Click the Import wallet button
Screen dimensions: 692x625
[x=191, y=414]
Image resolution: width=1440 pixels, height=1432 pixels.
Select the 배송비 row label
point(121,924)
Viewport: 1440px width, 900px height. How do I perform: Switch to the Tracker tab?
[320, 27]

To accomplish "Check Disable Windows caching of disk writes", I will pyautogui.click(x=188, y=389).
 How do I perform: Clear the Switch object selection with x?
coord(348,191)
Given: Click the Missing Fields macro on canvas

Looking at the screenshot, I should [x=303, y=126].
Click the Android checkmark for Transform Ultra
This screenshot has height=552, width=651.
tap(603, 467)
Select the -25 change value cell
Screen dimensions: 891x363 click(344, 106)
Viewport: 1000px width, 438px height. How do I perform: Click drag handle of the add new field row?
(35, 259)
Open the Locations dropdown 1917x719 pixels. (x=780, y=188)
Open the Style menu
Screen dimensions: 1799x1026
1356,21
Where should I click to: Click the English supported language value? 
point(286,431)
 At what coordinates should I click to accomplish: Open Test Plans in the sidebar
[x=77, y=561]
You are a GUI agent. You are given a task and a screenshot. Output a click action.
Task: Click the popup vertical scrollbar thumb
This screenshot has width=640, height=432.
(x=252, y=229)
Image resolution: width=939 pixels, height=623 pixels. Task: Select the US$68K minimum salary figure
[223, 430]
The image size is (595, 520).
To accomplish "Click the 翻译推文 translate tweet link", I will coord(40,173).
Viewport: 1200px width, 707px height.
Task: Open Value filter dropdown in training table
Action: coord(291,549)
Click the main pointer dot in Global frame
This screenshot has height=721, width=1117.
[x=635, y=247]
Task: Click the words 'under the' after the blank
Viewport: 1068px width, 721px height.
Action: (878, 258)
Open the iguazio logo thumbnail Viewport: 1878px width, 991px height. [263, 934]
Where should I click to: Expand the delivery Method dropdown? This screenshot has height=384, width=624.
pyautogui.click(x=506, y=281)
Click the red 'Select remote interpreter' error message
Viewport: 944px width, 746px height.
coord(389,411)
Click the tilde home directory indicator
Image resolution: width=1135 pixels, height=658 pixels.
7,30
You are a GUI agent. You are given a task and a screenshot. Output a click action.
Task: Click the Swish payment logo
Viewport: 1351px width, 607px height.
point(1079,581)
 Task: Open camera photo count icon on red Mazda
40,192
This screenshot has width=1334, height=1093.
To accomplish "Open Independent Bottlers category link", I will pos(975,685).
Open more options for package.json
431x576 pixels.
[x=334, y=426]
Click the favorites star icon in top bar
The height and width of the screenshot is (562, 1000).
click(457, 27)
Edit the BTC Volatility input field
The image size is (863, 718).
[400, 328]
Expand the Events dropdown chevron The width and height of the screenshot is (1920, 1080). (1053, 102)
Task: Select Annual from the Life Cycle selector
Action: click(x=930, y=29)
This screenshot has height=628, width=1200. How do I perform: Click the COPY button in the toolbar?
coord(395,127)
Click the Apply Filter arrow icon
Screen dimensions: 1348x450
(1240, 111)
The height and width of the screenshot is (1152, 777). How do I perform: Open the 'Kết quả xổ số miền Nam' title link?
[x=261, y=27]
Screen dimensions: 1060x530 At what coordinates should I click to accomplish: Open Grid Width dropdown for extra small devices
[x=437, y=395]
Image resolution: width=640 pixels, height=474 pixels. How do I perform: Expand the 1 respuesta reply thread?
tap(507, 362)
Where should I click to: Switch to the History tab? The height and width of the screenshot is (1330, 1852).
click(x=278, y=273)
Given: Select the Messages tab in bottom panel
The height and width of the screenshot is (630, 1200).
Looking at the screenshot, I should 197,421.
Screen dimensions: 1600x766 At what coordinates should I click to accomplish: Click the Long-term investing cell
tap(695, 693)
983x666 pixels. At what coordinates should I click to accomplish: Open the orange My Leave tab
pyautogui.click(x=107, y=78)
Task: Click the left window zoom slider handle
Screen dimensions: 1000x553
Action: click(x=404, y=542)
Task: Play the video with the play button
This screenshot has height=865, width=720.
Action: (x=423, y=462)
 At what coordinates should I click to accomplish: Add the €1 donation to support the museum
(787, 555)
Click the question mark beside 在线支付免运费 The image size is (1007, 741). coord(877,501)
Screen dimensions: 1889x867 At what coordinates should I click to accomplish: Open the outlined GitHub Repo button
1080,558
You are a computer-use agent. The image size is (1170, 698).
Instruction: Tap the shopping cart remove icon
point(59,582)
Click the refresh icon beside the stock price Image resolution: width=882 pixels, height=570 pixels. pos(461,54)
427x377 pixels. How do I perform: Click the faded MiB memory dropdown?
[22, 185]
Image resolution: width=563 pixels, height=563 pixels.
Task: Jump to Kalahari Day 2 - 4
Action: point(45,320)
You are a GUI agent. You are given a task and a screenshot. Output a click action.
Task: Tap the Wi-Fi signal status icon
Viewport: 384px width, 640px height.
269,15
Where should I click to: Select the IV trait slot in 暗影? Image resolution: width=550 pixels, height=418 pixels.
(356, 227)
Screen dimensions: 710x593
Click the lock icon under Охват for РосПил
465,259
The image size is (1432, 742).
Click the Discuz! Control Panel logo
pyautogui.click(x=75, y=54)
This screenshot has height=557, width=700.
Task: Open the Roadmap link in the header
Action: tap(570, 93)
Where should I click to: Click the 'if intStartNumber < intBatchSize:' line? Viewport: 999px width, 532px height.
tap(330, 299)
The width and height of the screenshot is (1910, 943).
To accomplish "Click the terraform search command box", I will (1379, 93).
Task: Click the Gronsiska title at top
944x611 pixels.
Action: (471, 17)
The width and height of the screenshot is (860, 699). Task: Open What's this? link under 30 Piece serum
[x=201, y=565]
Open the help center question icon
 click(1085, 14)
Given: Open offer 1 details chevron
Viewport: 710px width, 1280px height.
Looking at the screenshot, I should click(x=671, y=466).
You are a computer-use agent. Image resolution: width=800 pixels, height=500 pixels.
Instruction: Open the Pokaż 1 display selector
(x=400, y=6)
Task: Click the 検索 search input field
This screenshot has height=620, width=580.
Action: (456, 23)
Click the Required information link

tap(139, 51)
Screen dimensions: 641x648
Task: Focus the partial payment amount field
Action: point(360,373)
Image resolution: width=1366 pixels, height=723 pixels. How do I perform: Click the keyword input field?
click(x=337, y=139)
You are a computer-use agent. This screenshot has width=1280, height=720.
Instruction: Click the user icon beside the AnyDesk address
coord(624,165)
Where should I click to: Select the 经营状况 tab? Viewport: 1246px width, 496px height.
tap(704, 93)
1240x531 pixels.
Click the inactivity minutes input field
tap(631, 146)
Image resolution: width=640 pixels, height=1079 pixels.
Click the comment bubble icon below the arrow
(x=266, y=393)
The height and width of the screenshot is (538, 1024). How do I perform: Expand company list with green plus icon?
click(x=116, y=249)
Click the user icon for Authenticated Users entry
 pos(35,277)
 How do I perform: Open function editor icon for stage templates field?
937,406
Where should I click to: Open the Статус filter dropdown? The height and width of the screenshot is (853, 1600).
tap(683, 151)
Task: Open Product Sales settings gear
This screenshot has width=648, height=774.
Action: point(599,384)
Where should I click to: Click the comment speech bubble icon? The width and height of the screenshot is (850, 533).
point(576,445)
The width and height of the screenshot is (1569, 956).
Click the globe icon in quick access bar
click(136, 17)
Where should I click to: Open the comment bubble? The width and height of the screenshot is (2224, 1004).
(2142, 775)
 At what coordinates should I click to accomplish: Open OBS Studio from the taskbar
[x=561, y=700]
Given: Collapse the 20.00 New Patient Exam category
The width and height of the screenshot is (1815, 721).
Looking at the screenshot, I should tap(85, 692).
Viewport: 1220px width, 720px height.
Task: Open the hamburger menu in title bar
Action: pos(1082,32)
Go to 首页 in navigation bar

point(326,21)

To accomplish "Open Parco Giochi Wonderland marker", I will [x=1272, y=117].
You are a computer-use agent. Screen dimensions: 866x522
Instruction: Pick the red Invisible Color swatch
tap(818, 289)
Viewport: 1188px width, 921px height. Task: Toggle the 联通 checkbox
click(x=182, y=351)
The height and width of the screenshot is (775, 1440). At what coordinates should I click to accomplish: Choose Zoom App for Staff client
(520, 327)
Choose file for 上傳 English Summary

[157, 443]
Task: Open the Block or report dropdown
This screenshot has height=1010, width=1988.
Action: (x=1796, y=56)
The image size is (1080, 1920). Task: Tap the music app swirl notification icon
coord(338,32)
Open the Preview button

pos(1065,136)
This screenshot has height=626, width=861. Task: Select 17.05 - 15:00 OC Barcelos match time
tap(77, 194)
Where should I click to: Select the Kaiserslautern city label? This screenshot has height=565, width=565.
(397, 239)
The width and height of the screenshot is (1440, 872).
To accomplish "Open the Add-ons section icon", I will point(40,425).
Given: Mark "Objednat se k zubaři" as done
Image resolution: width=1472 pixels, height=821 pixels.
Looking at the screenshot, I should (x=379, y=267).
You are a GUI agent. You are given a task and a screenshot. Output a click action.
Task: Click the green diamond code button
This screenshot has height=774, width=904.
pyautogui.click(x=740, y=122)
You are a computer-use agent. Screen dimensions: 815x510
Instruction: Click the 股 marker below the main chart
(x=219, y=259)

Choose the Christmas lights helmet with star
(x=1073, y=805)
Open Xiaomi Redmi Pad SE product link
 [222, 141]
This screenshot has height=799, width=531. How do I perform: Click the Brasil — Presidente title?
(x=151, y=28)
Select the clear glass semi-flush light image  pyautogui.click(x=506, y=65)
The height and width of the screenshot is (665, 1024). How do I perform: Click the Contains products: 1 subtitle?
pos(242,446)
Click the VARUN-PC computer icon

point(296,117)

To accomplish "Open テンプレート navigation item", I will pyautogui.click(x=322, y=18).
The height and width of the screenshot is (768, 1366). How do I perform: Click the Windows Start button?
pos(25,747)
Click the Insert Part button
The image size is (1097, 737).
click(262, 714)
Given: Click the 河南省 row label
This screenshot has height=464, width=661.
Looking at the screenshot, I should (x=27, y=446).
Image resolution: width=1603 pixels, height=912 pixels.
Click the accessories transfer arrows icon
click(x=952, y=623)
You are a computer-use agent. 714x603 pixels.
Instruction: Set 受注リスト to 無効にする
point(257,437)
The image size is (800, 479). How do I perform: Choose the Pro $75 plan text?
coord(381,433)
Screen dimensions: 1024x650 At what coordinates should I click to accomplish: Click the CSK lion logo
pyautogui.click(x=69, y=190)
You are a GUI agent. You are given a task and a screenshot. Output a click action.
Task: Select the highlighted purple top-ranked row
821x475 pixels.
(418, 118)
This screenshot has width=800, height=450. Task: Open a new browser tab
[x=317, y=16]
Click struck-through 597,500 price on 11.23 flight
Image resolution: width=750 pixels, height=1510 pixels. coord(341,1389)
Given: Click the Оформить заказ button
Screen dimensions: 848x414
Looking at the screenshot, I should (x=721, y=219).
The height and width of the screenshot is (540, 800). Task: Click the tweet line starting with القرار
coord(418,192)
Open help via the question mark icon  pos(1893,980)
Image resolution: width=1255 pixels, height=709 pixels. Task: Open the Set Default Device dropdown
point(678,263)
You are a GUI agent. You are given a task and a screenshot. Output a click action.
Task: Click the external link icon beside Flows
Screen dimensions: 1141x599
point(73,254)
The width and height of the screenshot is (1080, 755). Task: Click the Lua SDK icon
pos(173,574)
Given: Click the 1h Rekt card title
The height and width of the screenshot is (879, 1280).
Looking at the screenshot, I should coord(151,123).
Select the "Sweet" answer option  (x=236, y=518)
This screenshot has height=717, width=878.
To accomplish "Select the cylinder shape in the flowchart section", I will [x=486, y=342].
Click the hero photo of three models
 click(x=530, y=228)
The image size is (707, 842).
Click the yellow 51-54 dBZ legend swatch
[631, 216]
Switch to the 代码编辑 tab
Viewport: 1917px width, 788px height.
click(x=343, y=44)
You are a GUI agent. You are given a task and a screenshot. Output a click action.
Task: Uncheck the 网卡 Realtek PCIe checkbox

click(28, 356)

> Task to complete
Return a word-for-word copy of the lines above from the one holding "Click the Apply Filter arrow icon" through the one holding "Task: Tap the Wi-Fi signal status icon", with both of them included and nothing besides.

> Exercise answer
Click the Apply Filter arrow icon
Screen dimensions: 1348x450
(1240, 111)
The height and width of the screenshot is (1152, 777). How do I perform: Open the 'Kết quả xổ số miền Nam' title link?
[x=261, y=27]
Screen dimensions: 1060x530 At what coordinates should I click to accomplish: Open Grid Width dropdown for extra small devices
[x=437, y=395]
Image resolution: width=640 pixels, height=474 pixels. How do I perform: Expand the 1 respuesta reply thread?
tap(507, 362)
Where should I click to: Switch to the History tab? The height and width of the screenshot is (1330, 1852).
click(x=278, y=273)
Given: Select the Messages tab in bottom panel
The height and width of the screenshot is (630, 1200).
Looking at the screenshot, I should 197,421.
Screen dimensions: 1600x766 At what coordinates should I click to accomplish: Click the Long-term investing cell
tap(695, 693)
983x666 pixels. At what coordinates should I click to accomplish: Open the orange My Leave tab
pyautogui.click(x=107, y=78)
Task: Click the left window zoom slider handle
Screen dimensions: 1000x553
Action: click(x=404, y=542)
Task: Play the video with the play button
This screenshot has height=865, width=720.
Action: (x=423, y=462)
 At what coordinates should I click to accomplish: Add the €1 donation to support the museum
(787, 555)
Click the question mark beside 在线支付免运费 The image size is (1007, 741). coord(877,501)
Screen dimensions: 1889x867 At what coordinates should I click to accomplish: Open the outlined GitHub Repo button
1080,558
You are a computer-use agent. The image size is (1170, 698).
Instruction: Tap the shopping cart remove icon
point(59,582)
Click the refresh icon beside the stock price Image resolution: width=882 pixels, height=570 pixels. pos(461,54)
427x377 pixels. How do I perform: Click the faded MiB memory dropdown?
[22, 185]
Image resolution: width=563 pixels, height=563 pixels.
Task: Jump to Kalahari Day 2 - 4
Action: point(45,320)
You are a GUI agent. You are given a task and a screenshot. Output a click action.
Task: Tap the Wi-Fi signal status icon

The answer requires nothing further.